▸ Vorliegender Textauszug
↓
Allein in Deutschland gehören rund 5,7 Millionen User der Internetgemeinde Facebook an, weltweit sind es circa 500 Millionen Mitglieder. Wir haben uns längst freiwillig zu gläsernen Menschen gemacht. Wir verkünden online unseren Beziehungsstatus und verschicken via Mail stolz Bilder von der Geburt der Tochter, teilen über Twitter mit, wann wir Migräne und wann Magenschmerzen haben. Insofern dürfte eine Todesanzeige in der Mailbox zwar als Novum, aber nicht als eine schockierende, gar pietätlose Überschreitung aufgefasst werden. Im Gegenteil, auf einmal erscheint der Gedanke, posthum ein Hallo an die Nachwelt zu schicken irgendwie tröstlich.
↑
▸ Zu erledigen
**A.** Ändere im Textauszug über gläserne Menschen im Netz die Stelle, die mit „Allein in Deutschland“ beginnt und mit „zu schicken irgendwie tröstlich.“ endet, und setze dabei „Instagram“ an die Stelle von „Facebook“.
**B.** Wie viele Mitglieder zählt Facebook laut dem Textauszug über gläserne Menschen im Netz weltweit?
**C.** Führe den Textauszug über gläserne Menschen im Netz im Anschluss an seinen letzten Satz weiter.
Das anschließende Material steht für sich und gehört nicht zum Textauszug.

▸ Ausgangsmaterial
↓
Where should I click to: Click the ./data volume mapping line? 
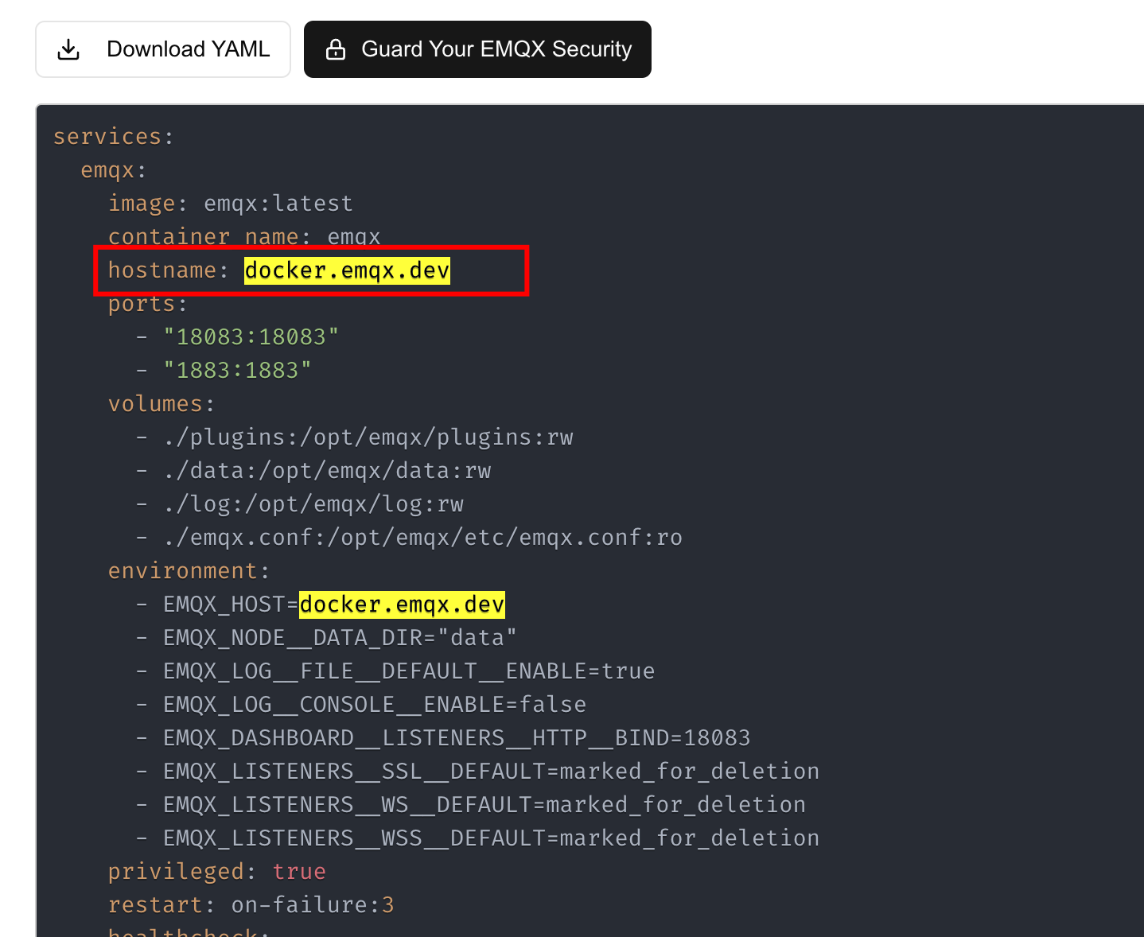327,471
↑
▸ Ergebnisse je Aufgabe
**A.**
Allein in Deutschland gehören rund 5,7 Millionen User der Internetgemeinde Instagram an, weltweit sind es circa 500 Millionen Mitglieder. Wir haben uns längst freiwillig zu gläsernen Menschen gemacht. Wir verkünden online unseren Beziehungsstatus und verschicken via Mail stolz Bilder von der Geburt der Tochter, teilen über Twitter mit, wann wir Migräne und wann Magenschmerzen haben. Insofern dürfte eine Todesanzeige in der Mailbox zwar als Novum, aber nicht als eine schockierende, gar pietätlose Überschreitung aufgefasst werden. Im Gegenteil, auf einmal erscheint der Gedanke, posthum ein Hallo an die Nachwelt zu schicken irgendwie tröstlich.

**B.** Circa 500 Millionen.

**C.**
Es wird sich zeigen, ob zwanghafte Twitterer oder auch solche, die nicht täglichen einen (Seelen-)Striptease im Internet hinlegen, Seiten wie stayalive.de oder readafterburning.com als Vorbereitung auf den Tod oder zur Trauerbewältigung annehmen werden. Im Norden und Süden der Republik, in Kaltenkirchen wie in Taufkirchen, darf man gespannt sein. Und angesichts der unmittelbaren Konkurrenz zumindest gelassen bleiben: Potentielle Kunden gibt es schließlich unendlich.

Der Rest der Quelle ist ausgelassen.